Gelişmeleri İstanbul Gedik Üniversitesi'nden Dr. Selim Sezer ile konuştuk.
‘Ortadoğu’da her yerel güce İran’ın vekili denilmesi sıkıntılı’
“Birkaç yıl içerisinde özellikle sadece Lübnan değil Irak, Yemen ve başka ülkelerde de yürütülen tartışmalar, yapılan analizler ya da politik söylemlerde İran meselesinin ön plana çıktığını görüyoruz. Keza 2011’den beri devam eden Suriye savaşı için de aynısı geçerli. Bölgedeki pek çok aktörün İran’ın vekil gücü olarak tanımlandığını görüyoruz. Bu tür söylemlerin sıklıkla aslında ülkelerdeki yerel aktörlerin toplumun geniş kesimlerine dayanan ve bu ülkelerin toplumların kendi içerisinden çıkarmış olduğu aktörler olduğu göz ardı ediliyor. Örneğin Yemen’den bahsederken 2015 senesinden beri süren bir Suudi Arabistan ya da Birleşik Arap gücü işgali ve 4 yıldan fazla devam eden bir savaş süreci tamamen İran’ın vekil gücü Husiler ya da Ensarullah hareketi tanımlamaları üzerinden tartışabiliyor. Oysaki bu hareket İran tarafından üretilmiş var edilmiş, Tahran’da birtakım fabrikalardan mal edilerek Yemen’e gönderilen insanlar değil on yıllardan beri Yemen’de var olan geniş bir toplumsal tabana dayanan tamamen Yemenli olan bir hareket. Ama aynı zamanda İran’dan da siyasi olarak ideolojik olarak da, belki başka yöntemlerle de askeri destek vb. şeyleri göz ardı edebilir durumda değiliz, destekleyen ama nihayetinde egemenliği olan güçler. Irak’taki Haşdi Şaabi için de İran’ın vekil gücü olarak tanımlanıyor. Ancak içindeki unsurlara bakıldığında sadece Iraklı Şiiler de değil farklı mezheplerden farklı inanç gruplarından hatta farklı etnik topluluklardan insanların yer aldığı çok geniş bir koalisyondan bahsediyoruz aslında Haşdi Şaabi dediğimizde. Bunun içinde onlarca farklı grup var. Belki Şii olanları gerçekten biraz daha fazla ağırlık basıyor. Ya da İran’dan belli düzeyde Husiler örneğine benzer şekilde destek görüyor.

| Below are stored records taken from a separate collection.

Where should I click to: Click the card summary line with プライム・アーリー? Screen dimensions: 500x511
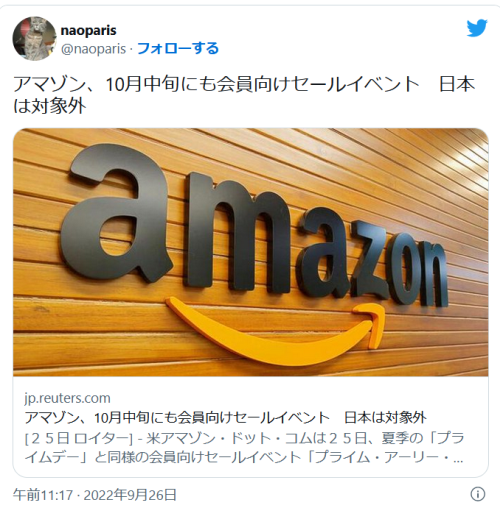(x=244, y=457)
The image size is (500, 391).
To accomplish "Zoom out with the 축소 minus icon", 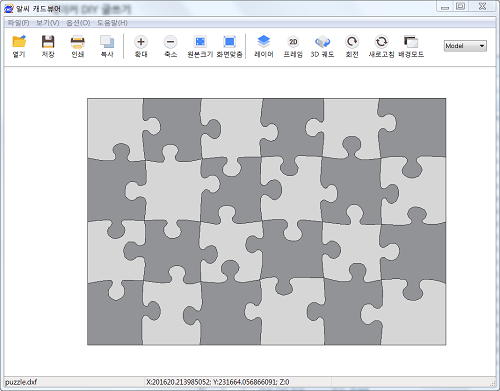I will 170,46.
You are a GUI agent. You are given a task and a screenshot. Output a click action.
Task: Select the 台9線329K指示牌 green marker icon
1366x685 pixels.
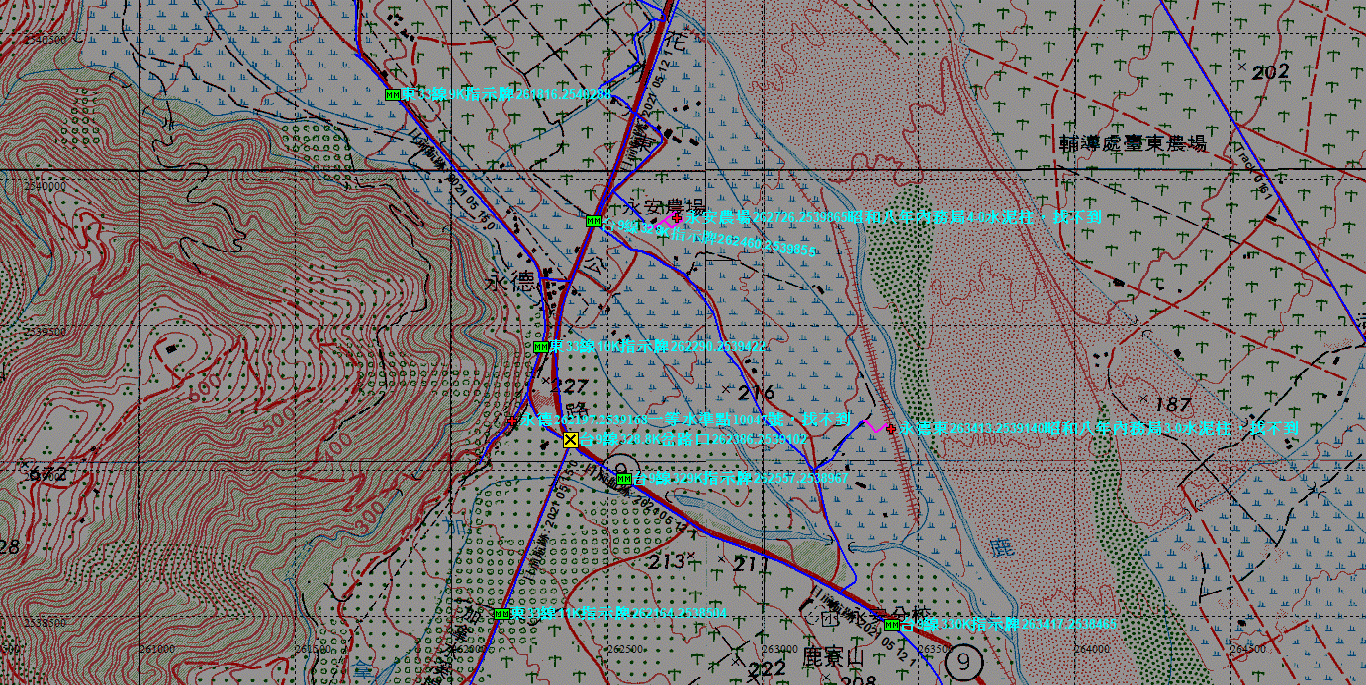624,479
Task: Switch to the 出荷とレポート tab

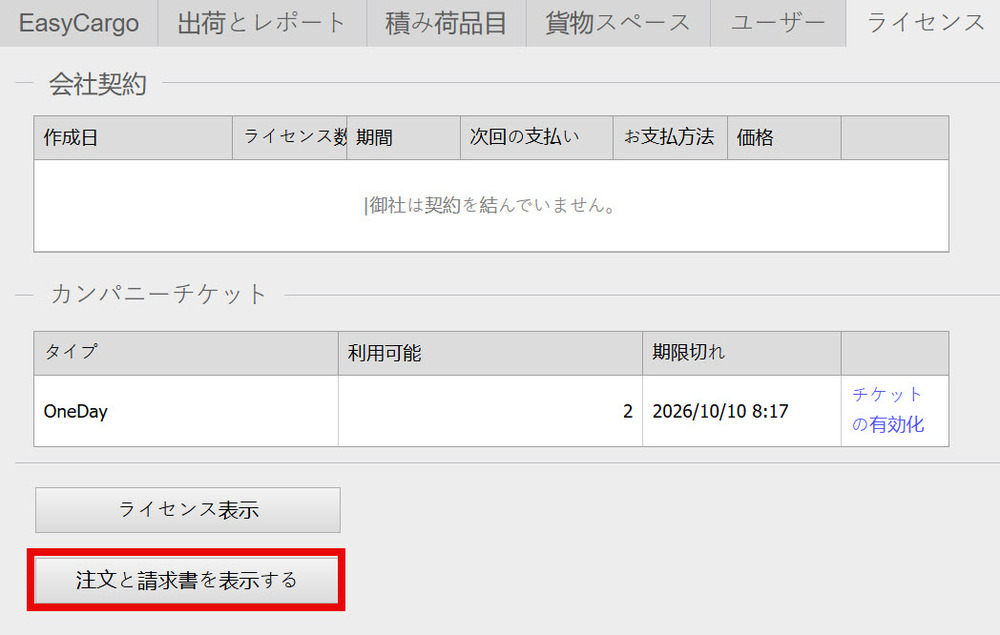Action: [262, 23]
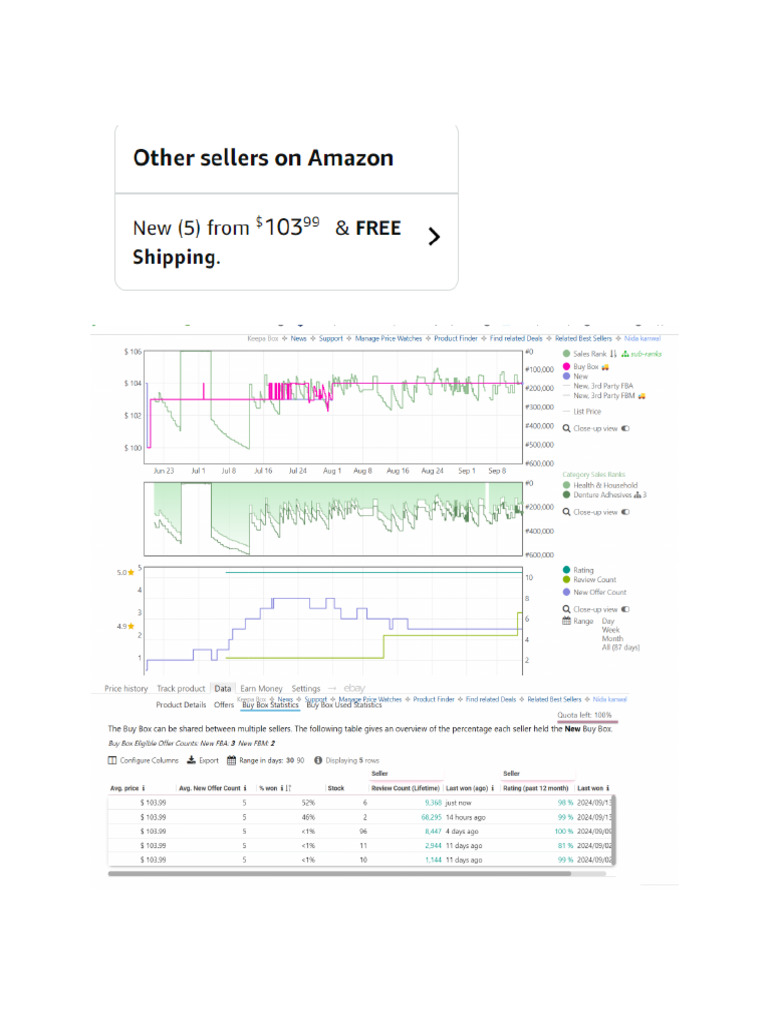Screen dimensions: 768x1024
Task: Click the info icon beside Avg. price
Action: (144, 788)
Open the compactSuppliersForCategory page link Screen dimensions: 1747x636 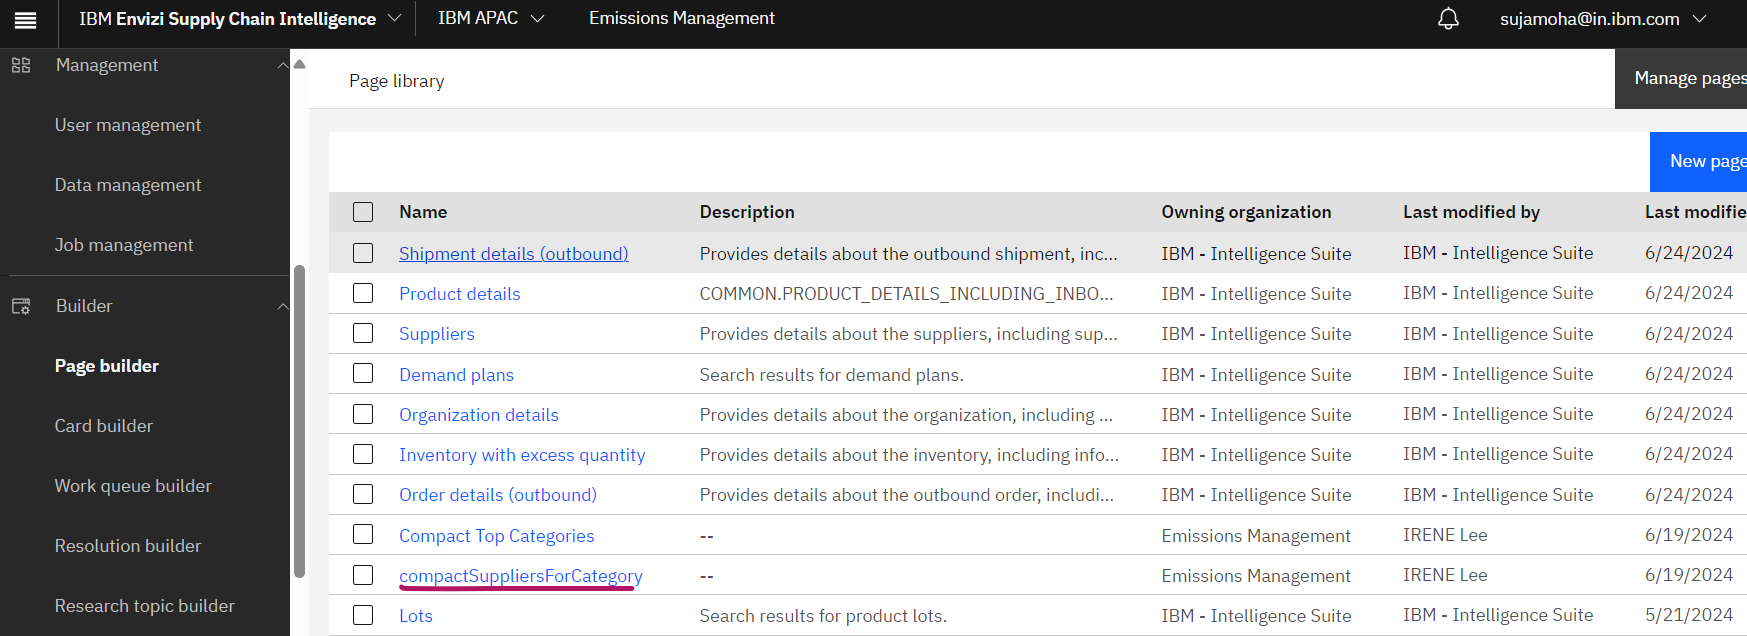click(520, 576)
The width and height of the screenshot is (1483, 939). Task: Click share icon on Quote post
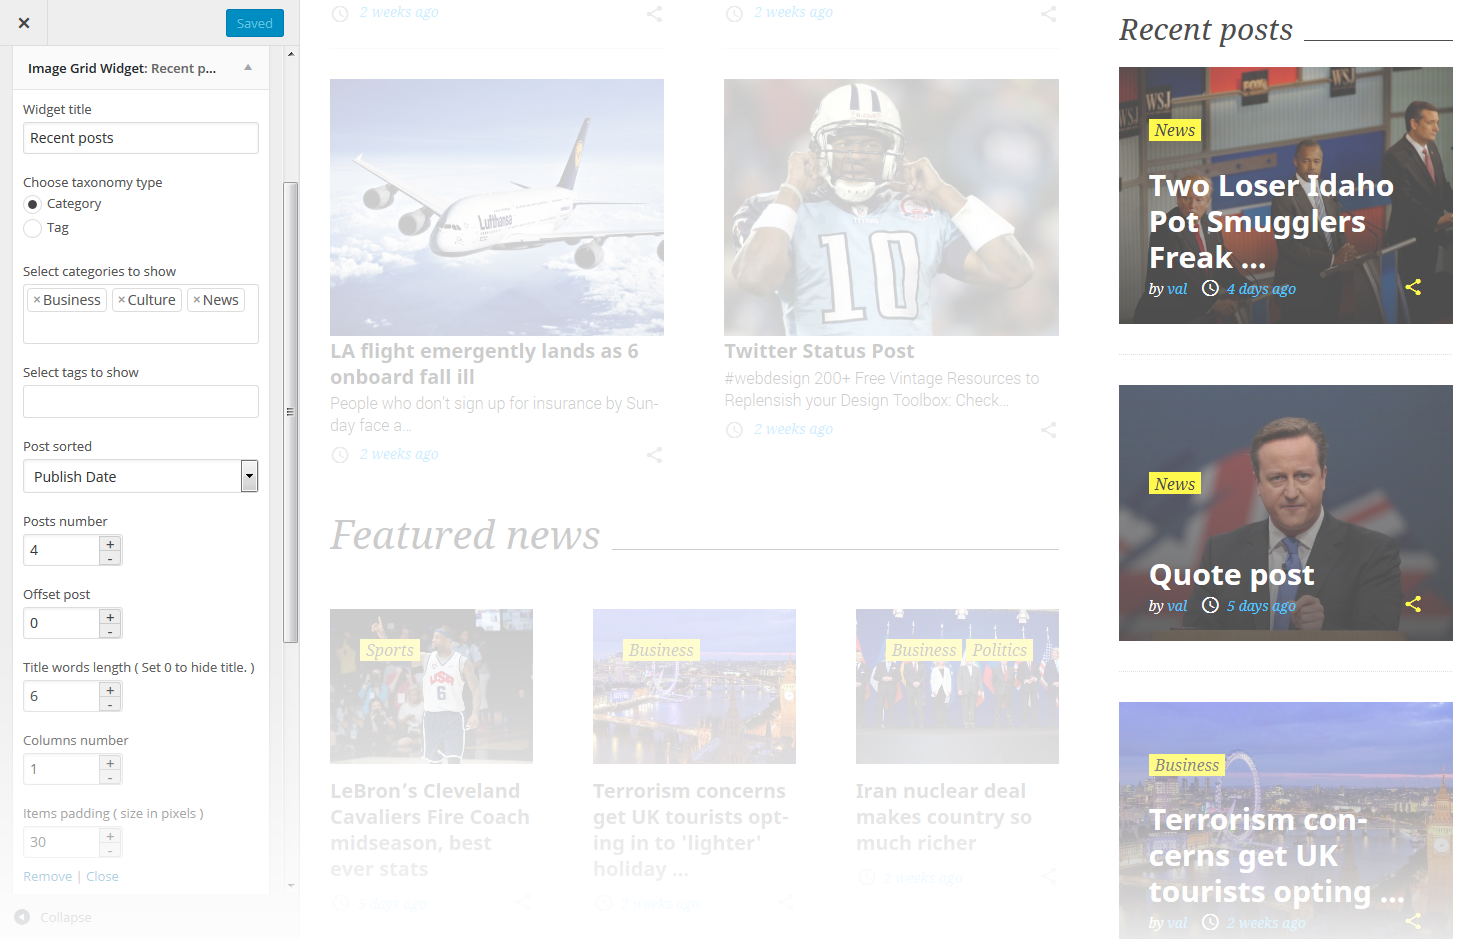pos(1412,604)
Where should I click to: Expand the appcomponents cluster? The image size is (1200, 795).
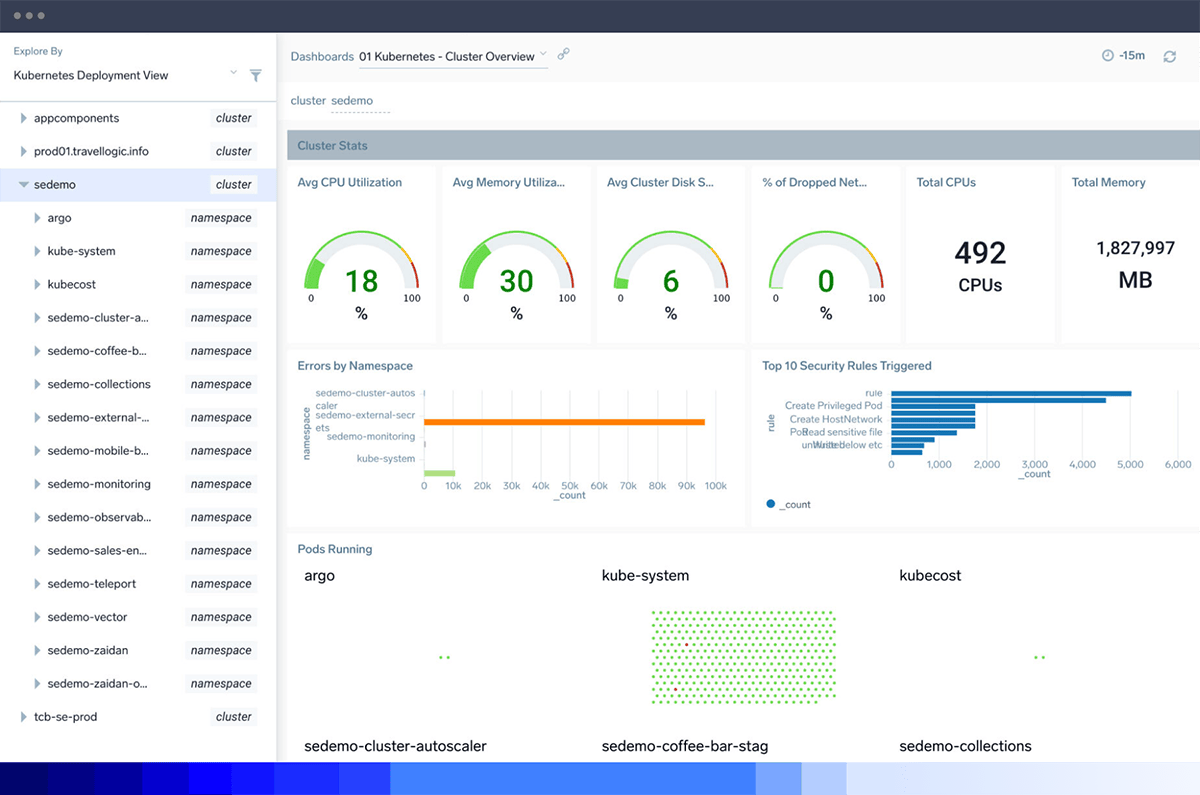pos(22,117)
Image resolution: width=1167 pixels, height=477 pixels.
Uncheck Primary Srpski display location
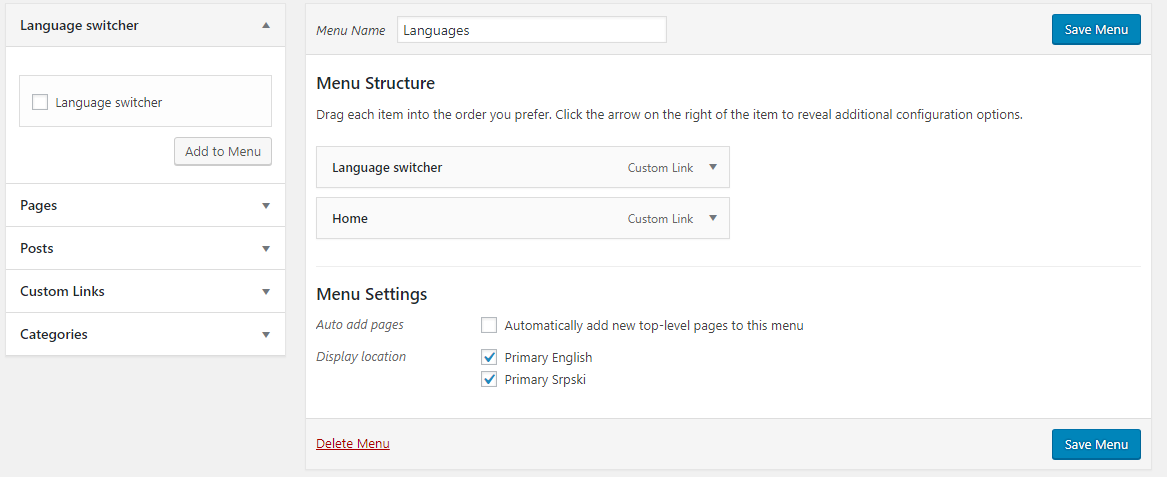point(489,379)
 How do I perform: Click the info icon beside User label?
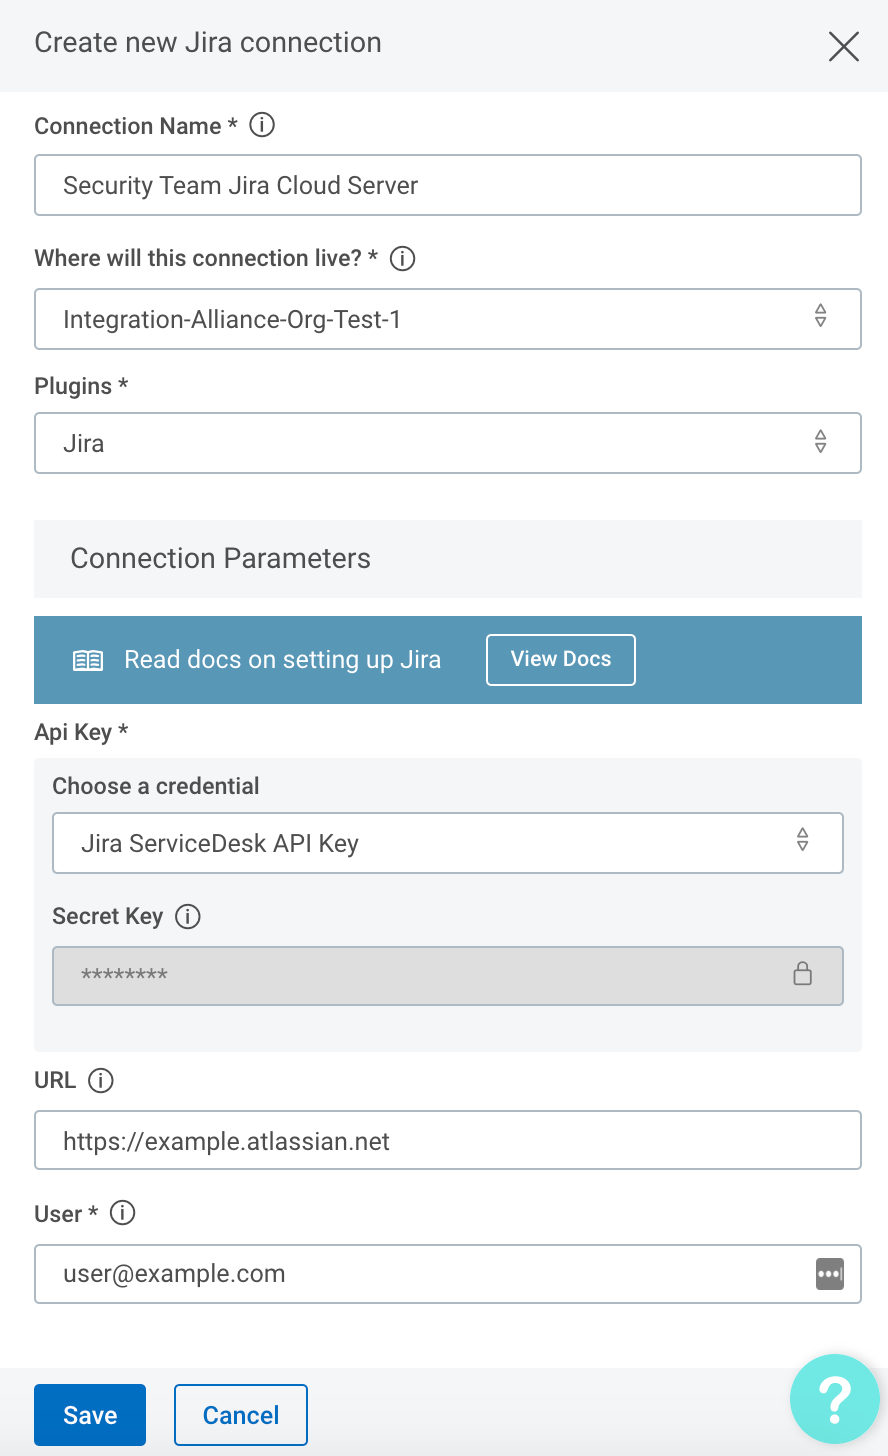click(x=122, y=1213)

Ancak bunların hepsi tamamen Iraklı yerel unsurlar ve aynı zamanda Irak yasaları dahilinde belli bir kurumsal çerçevesi olan aynı zamanda aslında orduyla paralel bir şekilde faaliyet yürüten yani resmi bir hüviyet sahibi olan bir oluşumdan bahsediyoruz.”
‘Taifçi sistemin kökleri Fransız mandası hatta Osmanlı’ya gidiyor’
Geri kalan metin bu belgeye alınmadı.